List of papers I read in 2020

2021-01-17 by xiaoguang

Retrospecting 2020, I found a lot of time is “wasted” with my family. Like always I had made some resolutions in the beginning of 2020, but they are rarely done (I blame Covid-19 for this, not myself :). Reading papper is not one of the resolution though, but I found it took a lot of my time too. So I decide to summary a list of the papers I read in the past year.

Most of the papers are database related.

Consensus algorithms

  1. In Search of an Understandable Consensus Algorithm (Extended Version), by Diego Ongaro and John Ousterhout, Stanford University
  2. Three modifications for the Raft consensus algorithm, by Henrik Ingo, MongoDB


  1. Apache Calcite: A Foundational Framework for Optimized Query Processing Over Heterogeneous Data Sources
  2. The Cascades Framework for Query Optimization, by Goetz Graefe, a paper from Microsoft SQLServer product (TBH, I don’t fully understand this paper yet, after reading more than 3 times)
  3. Analysis of Two Existing and One New Dynamic Programming Algorithm for the Generation of Optimal Bushy Join Trees without Cross Products, by Guido Moerkotte and Thomas Neumann, (I think this is a result of the hyperdb project if I recall correctly, this is the DPccp algorithm paper)
  4. Optimizing Join Enumeration in Transformation-based Query Optimizers, by Anil Shanbhag and S. Sudarshan, (this is like a traditional way, using transforming rules, to solve joing ordering problem compares to the DPccp algorithm)
  5. Building Query Compilers (Under Construction, this is not a paper, it’s a unfinished book, mixed with English and German), by Guido Moerkotte
  6. Efficiency in the Columbia Database Query Optimizer, by Yongwen Xu, Portland State University, (I read this papper more than 5 times, bc it’s supposed to be a detailed version of the Cascades Framework paper by Goetz Graefe)

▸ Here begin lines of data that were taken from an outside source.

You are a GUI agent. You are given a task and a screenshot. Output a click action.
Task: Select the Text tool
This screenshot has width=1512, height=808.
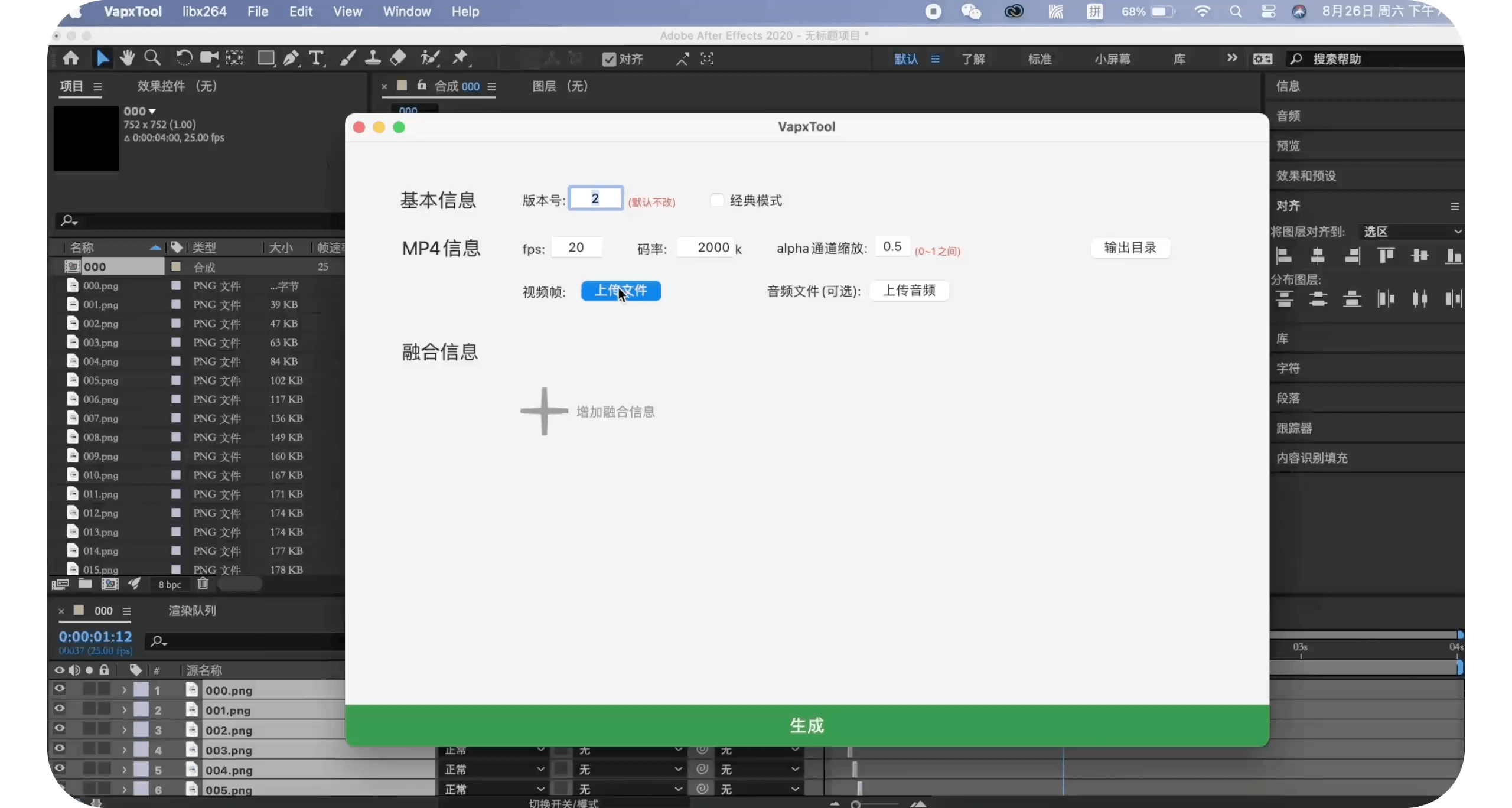click(x=318, y=58)
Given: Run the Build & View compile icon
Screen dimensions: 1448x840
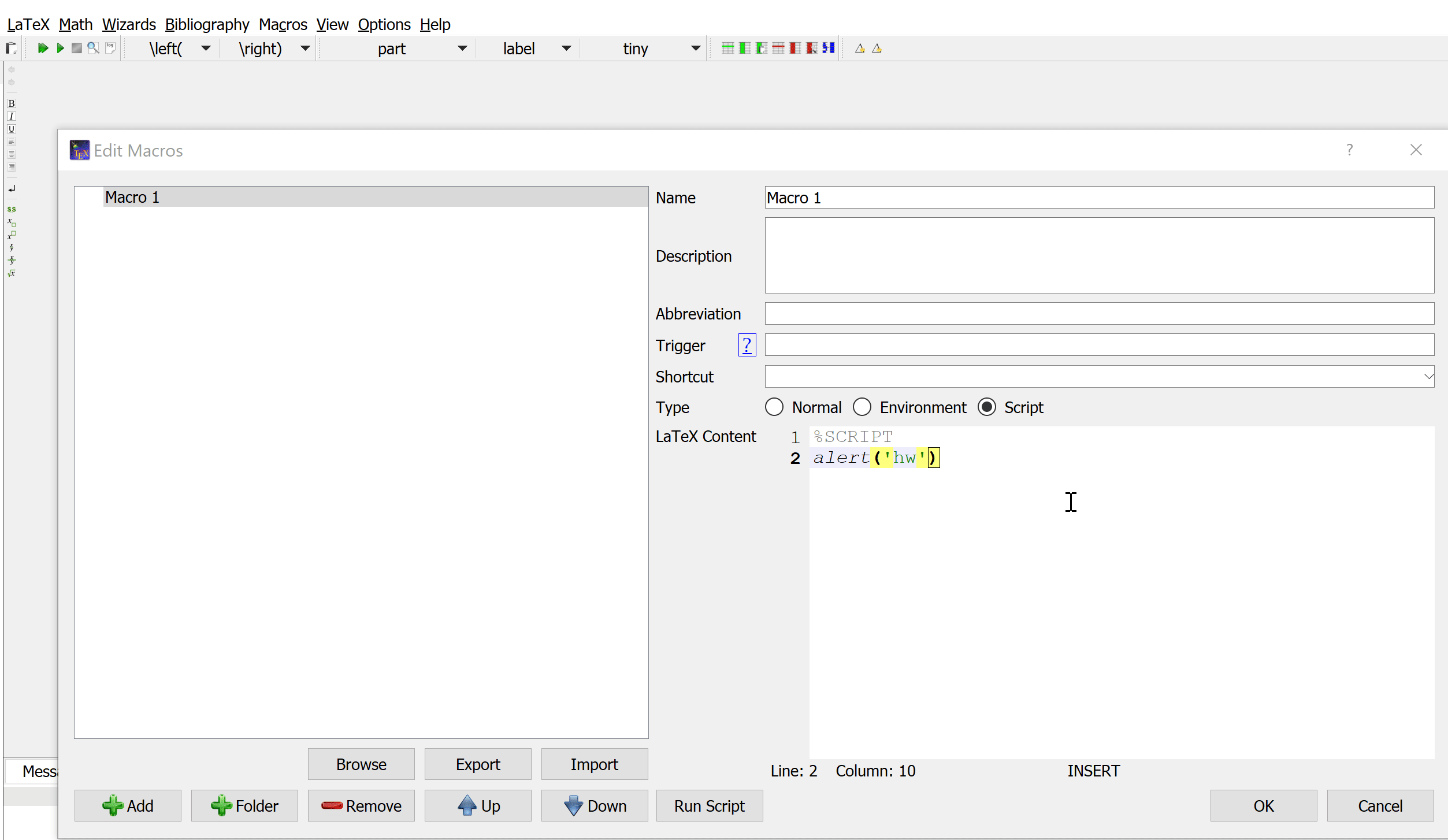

  1. Top Down Operator Precedence, by Vaughan R. Pratt, MIT (this is a really effective way to parse expressions, I used it in one of my project, it’s simple and elegant and powerful)
  2. Bigtable: A Distributed Storage System for Structured Data, (I don’t have to cite the author here, it’s famous. I read this paper again when thinking our online feature store implementation for our company, I found something neglected before, and I have to say it’s a precious.)

At Last

I found all the papers are database related, but actually I tried to read some ml and datascience textbooks, but failed. I mean I didn’t finish any of them yet, so this may become a resolution for 2021.

Anyway, wish me and my family good luck for the upcoming 2021!